Dataset entries
◆ ◆ ◆ ◆

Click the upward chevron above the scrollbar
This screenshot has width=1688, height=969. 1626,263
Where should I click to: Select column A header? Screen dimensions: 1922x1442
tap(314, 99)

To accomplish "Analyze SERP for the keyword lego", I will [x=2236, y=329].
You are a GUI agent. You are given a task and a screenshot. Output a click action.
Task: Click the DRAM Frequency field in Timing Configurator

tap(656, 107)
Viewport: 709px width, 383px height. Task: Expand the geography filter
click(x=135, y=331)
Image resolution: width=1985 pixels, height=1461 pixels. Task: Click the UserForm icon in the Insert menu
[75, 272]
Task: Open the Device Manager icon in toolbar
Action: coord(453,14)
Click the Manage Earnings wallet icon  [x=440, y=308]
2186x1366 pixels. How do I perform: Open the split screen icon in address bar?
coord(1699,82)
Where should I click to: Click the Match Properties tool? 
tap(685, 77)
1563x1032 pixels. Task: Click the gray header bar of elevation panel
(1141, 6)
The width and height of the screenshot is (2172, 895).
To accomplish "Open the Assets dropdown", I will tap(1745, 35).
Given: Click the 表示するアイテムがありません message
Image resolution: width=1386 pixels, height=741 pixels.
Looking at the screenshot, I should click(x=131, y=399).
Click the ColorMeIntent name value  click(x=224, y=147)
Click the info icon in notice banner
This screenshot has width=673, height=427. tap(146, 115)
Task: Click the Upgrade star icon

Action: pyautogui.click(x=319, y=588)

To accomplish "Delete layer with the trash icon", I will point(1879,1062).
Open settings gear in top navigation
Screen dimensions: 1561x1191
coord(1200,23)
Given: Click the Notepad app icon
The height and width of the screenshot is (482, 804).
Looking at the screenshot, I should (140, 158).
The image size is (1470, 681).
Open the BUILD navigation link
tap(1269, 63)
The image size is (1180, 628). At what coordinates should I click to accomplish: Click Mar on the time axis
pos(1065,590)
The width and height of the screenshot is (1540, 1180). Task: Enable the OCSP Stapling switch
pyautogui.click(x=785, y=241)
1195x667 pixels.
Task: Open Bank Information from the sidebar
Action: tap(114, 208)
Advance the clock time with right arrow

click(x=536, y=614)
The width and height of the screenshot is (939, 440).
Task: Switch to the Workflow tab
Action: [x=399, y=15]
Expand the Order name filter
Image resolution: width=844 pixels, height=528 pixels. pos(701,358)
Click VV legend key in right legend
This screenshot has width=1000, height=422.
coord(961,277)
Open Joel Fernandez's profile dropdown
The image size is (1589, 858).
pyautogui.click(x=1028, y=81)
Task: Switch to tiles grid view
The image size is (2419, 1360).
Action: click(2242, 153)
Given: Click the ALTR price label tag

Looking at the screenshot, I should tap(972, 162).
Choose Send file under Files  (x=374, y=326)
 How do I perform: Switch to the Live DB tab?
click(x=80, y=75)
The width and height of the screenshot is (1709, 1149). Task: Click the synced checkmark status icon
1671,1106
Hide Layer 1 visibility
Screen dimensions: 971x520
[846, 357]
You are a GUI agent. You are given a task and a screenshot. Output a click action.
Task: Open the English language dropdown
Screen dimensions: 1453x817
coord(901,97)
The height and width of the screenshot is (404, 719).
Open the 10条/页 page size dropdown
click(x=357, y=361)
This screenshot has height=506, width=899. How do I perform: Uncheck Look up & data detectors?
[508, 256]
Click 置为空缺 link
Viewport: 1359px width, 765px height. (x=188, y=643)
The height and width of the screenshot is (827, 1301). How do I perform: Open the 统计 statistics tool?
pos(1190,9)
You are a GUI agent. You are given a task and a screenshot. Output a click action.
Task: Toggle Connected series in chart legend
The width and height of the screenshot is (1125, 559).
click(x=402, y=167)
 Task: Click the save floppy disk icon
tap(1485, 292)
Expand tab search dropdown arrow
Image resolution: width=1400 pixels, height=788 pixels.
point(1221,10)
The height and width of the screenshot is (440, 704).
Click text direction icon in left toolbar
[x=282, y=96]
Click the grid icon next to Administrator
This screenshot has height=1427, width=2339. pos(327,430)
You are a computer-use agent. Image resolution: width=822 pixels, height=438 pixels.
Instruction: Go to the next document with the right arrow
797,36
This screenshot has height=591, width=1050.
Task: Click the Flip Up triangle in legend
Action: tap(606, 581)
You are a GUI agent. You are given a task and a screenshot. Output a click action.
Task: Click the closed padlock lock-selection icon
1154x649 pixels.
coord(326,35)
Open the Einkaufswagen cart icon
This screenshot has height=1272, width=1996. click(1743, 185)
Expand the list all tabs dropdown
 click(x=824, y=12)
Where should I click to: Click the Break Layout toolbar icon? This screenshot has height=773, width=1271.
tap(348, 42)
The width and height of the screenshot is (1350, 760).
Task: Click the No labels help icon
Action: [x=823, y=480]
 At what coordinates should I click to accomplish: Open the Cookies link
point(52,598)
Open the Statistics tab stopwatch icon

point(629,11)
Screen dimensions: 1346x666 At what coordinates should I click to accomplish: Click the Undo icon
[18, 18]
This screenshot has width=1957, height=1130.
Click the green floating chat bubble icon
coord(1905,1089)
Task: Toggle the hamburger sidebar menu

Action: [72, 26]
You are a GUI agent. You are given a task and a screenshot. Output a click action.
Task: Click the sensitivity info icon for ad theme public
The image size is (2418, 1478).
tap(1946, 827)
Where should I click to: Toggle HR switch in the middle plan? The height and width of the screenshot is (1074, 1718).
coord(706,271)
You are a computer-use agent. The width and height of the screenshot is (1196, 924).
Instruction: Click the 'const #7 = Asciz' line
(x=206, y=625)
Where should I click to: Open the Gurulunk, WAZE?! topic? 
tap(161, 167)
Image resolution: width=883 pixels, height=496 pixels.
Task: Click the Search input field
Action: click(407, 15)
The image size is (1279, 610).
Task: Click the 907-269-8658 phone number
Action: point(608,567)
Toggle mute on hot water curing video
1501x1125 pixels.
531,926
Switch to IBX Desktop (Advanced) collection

◆ ◆ ◆ ◆

- [Work request] Would you transcribe the records above exactly, leaving nothing out?

- [Task solution]
Click the upward chevron above the scrollbar
This screenshot has width=1688, height=969. 1626,263
Where should I click to: Select column A header? Screen dimensions: 1922x1442
tap(314, 99)

To accomplish "Analyze SERP for the keyword lego", I will [x=2236, y=329].
You are a GUI agent. You are given a task and a screenshot. Output a click action.
Task: Click the DRAM Frequency field in Timing Configurator

tap(656, 107)
Viewport: 709px width, 383px height. Task: Expand the geography filter
click(x=135, y=331)
Image resolution: width=1985 pixels, height=1461 pixels. Task: Click the UserForm icon in the Insert menu
[75, 272]
Task: Open the Device Manager icon in toolbar
Action: coord(453,14)
Click the Manage Earnings wallet icon  [x=440, y=308]
2186x1366 pixels. How do I perform: Open the split screen icon in address bar?
coord(1699,82)
Where should I click to: Click the Match Properties tool? 
tap(685, 77)
1563x1032 pixels. Task: Click the gray header bar of elevation panel
(1141, 6)
The width and height of the screenshot is (2172, 895).
To accomplish "Open the Assets dropdown", I will tap(1745, 35).
Given: Click the 表示するアイテムがありません message
Image resolution: width=1386 pixels, height=741 pixels.
Looking at the screenshot, I should click(x=131, y=399).
Click the ColorMeIntent name value  click(x=224, y=147)
Click the info icon in notice banner
This screenshot has width=673, height=427. tap(146, 115)
Task: Click the Upgrade star icon

Action: pyautogui.click(x=319, y=588)

To accomplish "Delete layer with the trash icon", I will point(1879,1062).
Open settings gear in top navigation
Screen dimensions: 1561x1191
coord(1200,23)
Given: Click the Notepad app icon
The height and width of the screenshot is (482, 804).
Looking at the screenshot, I should (140, 158).
The image size is (1470, 681).
Open the BUILD navigation link
tap(1269, 63)
The image size is (1180, 628). At what coordinates should I click to accomplish: Click Mar on the time axis
pos(1065,590)
The width and height of the screenshot is (1540, 1180). Task: Enable the OCSP Stapling switch
pyautogui.click(x=785, y=241)
1195x667 pixels.
Task: Open Bank Information from the sidebar
Action: tap(114, 208)
Advance the clock time with right arrow

click(x=536, y=614)
The width and height of the screenshot is (939, 440).
Task: Switch to the Workflow tab
Action: [x=399, y=15]
Expand the Order name filter
Image resolution: width=844 pixels, height=528 pixels. pos(701,358)
Click VV legend key in right legend
This screenshot has width=1000, height=422.
coord(961,277)
Open Joel Fernandez's profile dropdown
The image size is (1589, 858).
pyautogui.click(x=1028, y=81)
Task: Switch to tiles grid view
The image size is (2419, 1360).
Action: click(2242, 153)
Given: Click the ALTR price label tag

Looking at the screenshot, I should tap(972, 162).
Choose Send file under Files  (x=374, y=326)
 How do I perform: Switch to the Live DB tab?
click(x=80, y=75)
The width and height of the screenshot is (1709, 1149). Task: Click the synced checkmark status icon
1671,1106
Hide Layer 1 visibility
Screen dimensions: 971x520
[846, 357]
You are a GUI agent. You are given a task and a screenshot. Output a click action.
Task: Open the English language dropdown
Screen dimensions: 1453x817
coord(901,97)
The height and width of the screenshot is (404, 719).
Open the 10条/页 page size dropdown
click(x=357, y=361)
This screenshot has height=506, width=899. How do I perform: Uncheck Look up & data detectors?
[508, 256]
Click 置为空缺 link
Viewport: 1359px width, 765px height. (x=188, y=643)
The height and width of the screenshot is (827, 1301). How do I perform: Open the 统计 statistics tool?
pos(1190,9)
You are a GUI agent. You are given a task and a screenshot. Output a click action.
Task: Toggle Connected series in chart legend
The width and height of the screenshot is (1125, 559).
click(x=402, y=167)
 Task: Click the save floppy disk icon
tap(1485, 292)
Expand tab search dropdown arrow
Image resolution: width=1400 pixels, height=788 pixels.
point(1221,10)
The height and width of the screenshot is (440, 704).
Click text direction icon in left toolbar
[x=282, y=96]
Click the grid icon next to Administrator
This screenshot has height=1427, width=2339. pos(327,430)
You are a computer-use agent. Image resolution: width=822 pixels, height=438 pixels.
Instruction: Go to the next document with the right arrow
797,36
This screenshot has height=591, width=1050.
Task: Click the Flip Up triangle in legend
Action: tap(606, 581)
You are a GUI agent. You are given a task and a screenshot. Output a click action.
Task: Click the closed padlock lock-selection icon
1154x649 pixels.
coord(326,35)
Open the Einkaufswagen cart icon
This screenshot has height=1272, width=1996. click(1743, 185)
Expand the list all tabs dropdown
 click(x=824, y=12)
Where should I click to: Click the Break Layout toolbar icon? This screenshot has height=773, width=1271.
tap(348, 42)
The width and height of the screenshot is (1350, 760).
Task: Click the No labels help icon
Action: [x=823, y=480]
 At what coordinates should I click to accomplish: Open the Cookies link
point(52,598)
Open the Statistics tab stopwatch icon

point(629,11)
Screen dimensions: 1346x666 At what coordinates should I click to accomplish: Click the Undo icon
[18, 18]
This screenshot has width=1957, height=1130.
Click the green floating chat bubble icon
coord(1905,1089)
Task: Toggle the hamburger sidebar menu

Action: [72, 26]
You are a GUI agent. You are given a task and a screenshot. Output a click action.
Task: Click the sensitivity info icon for ad theme public
The image size is (2418, 1478).
tap(1946, 827)
Where should I click to: Toggle HR switch in the middle plan? The height and width of the screenshot is (1074, 1718).
coord(706,271)
You are a computer-use agent. The width and height of the screenshot is (1196, 924).
Instruction: Click the 'const #7 = Asciz' line
(x=206, y=625)
Where should I click to: Open the Gurulunk, WAZE?! topic? 
tap(161, 167)
Image resolution: width=883 pixels, height=496 pixels.
Task: Click the Search input field
Action: click(407, 15)
The image size is (1279, 610).
Task: Click the 907-269-8658 phone number
Action: point(608,567)
Toggle mute on hot water curing video
1501x1125 pixels.
531,926
Switch to IBX Desktop (Advanced) collection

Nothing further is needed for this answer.